Every Tuesday after Morning Report is discharge planning rounds. The four medicine teams are assigned their specific times. The schedules are noted on each ward board. The purpose is to meet in a multidisciplinary fashion with social work, nursing, OT, PT, dietary, and oncology nursing to try and work out discharge plans on our inpatients. This is a mandatory meeting and it is a good opportunity to touch base with specific support services for your patients.

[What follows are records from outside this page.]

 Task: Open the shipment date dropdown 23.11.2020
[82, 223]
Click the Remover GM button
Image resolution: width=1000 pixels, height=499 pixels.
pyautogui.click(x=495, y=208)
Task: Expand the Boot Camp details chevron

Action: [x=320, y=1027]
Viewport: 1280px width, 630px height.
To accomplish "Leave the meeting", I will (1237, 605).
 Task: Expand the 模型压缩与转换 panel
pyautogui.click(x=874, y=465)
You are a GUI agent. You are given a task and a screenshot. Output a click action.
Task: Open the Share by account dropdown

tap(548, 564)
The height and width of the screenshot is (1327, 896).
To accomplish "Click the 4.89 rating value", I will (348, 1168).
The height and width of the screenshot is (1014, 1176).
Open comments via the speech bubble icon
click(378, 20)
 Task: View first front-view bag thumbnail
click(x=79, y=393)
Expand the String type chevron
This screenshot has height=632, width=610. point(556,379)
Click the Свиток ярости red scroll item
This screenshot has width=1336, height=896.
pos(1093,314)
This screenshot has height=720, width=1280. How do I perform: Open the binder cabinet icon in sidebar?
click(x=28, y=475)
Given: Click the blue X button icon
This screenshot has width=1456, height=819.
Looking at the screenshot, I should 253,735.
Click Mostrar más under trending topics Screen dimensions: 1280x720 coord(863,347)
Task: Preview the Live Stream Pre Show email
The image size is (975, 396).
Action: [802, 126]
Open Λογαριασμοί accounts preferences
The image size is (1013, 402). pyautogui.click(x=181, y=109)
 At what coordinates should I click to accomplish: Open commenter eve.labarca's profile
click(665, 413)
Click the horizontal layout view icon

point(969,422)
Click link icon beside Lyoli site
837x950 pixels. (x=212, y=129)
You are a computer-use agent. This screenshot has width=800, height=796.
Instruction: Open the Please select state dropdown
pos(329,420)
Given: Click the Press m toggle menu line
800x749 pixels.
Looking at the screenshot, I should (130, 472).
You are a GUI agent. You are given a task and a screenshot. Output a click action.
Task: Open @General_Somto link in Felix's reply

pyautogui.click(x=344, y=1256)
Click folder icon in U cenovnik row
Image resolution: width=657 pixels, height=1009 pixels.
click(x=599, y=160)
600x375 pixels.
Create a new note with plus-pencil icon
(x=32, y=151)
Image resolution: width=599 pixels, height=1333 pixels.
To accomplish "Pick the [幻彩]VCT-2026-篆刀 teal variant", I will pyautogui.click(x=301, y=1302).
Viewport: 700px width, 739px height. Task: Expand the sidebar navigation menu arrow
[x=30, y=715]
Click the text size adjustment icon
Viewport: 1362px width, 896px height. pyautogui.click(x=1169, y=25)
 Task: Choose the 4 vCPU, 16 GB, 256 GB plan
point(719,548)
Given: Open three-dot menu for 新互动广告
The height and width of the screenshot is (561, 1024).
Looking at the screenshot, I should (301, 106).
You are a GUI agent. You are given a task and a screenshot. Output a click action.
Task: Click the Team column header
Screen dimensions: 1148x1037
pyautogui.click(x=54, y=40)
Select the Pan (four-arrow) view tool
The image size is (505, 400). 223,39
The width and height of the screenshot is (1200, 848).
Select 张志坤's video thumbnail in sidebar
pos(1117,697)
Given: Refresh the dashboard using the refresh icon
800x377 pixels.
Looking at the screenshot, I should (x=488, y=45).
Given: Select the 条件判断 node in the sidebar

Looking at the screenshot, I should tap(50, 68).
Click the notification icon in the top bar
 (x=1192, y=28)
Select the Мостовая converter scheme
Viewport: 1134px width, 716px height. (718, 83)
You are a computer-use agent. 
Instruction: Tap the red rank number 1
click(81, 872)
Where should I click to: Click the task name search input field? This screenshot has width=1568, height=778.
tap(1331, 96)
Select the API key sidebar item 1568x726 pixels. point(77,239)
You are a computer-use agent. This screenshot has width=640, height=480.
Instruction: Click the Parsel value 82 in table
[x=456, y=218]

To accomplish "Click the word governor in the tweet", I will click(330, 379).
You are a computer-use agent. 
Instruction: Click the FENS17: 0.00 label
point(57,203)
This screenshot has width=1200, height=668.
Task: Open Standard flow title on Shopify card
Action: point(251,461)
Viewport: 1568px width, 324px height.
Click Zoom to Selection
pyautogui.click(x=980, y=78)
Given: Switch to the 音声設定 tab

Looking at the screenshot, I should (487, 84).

While the team resident is attending discharge planning, the interns should be doing Cardex rounds with each ward nursing team. The importance of this must be stressed by the resident. This is where the intern will review the current active orders on each of their patients. This affords them the opportunity to discontinue unnecessary orders (e.g. q4h vital signs on a stable patient, BG chemstix on a patient with normal glucose, etc.) and to confirm that their patients are receiving the appropriate medications and other orders.